WORK TO COMPLETE | Only one range belongs in the answer: the line holding "This screenshot has height=878, width=1276." through the last line of the records, reproduced as is.

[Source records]
┌────────

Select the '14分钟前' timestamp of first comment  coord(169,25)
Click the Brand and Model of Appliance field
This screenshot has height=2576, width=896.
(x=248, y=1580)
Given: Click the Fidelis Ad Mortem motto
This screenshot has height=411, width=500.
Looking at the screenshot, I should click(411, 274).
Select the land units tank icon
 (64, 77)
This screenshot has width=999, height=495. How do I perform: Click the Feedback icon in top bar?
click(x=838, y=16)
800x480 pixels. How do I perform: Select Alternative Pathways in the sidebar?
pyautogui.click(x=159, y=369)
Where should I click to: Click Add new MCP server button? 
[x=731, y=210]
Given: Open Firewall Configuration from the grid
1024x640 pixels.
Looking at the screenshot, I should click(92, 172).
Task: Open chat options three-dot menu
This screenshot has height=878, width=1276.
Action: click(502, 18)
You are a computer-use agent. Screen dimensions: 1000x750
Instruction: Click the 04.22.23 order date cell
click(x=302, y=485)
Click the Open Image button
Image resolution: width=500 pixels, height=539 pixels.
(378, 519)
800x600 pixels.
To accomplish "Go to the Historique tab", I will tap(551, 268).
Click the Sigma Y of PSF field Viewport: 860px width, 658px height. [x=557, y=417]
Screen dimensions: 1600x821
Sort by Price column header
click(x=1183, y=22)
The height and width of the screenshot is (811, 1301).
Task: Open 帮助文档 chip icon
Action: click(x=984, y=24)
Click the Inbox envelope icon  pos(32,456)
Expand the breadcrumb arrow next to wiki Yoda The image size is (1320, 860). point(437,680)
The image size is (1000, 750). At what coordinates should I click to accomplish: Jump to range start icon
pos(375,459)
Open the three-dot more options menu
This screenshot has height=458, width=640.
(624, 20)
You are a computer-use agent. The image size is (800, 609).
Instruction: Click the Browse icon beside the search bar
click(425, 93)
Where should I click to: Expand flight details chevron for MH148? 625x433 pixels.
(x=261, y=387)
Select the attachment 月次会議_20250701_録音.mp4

└────────

TASK OUTPUT |
This screenshot has height=878, width=1276.
Action: click(502, 18)
You are a computer-use agent. Screen dimensions: 1000x750
Instruction: Click the 04.22.23 order date cell
click(x=302, y=485)
Click the Open Image button
Image resolution: width=500 pixels, height=539 pixels.
(378, 519)
800x600 pixels.
To accomplish "Go to the Historique tab", I will tap(551, 268).
Click the Sigma Y of PSF field Viewport: 860px width, 658px height. [x=557, y=417]
Screen dimensions: 1600x821
Sort by Price column header
click(x=1183, y=22)
The height and width of the screenshot is (811, 1301).
Task: Open 帮助文档 chip icon
Action: click(x=984, y=24)
Click the Inbox envelope icon  pos(32,456)
Expand the breadcrumb arrow next to wiki Yoda The image size is (1320, 860). point(437,680)
The image size is (1000, 750). At what coordinates should I click to accomplish: Jump to range start icon
pos(375,459)
Open the three-dot more options menu
This screenshot has height=458, width=640.
(624, 20)
You are a computer-use agent. The image size is (800, 609).
Instruction: Click the Browse icon beside the search bar
click(425, 93)
Where should I click to: Expand flight details chevron for MH148? 625x433 pixels.
(x=261, y=387)
Select the attachment 月次会議_20250701_録音.mp4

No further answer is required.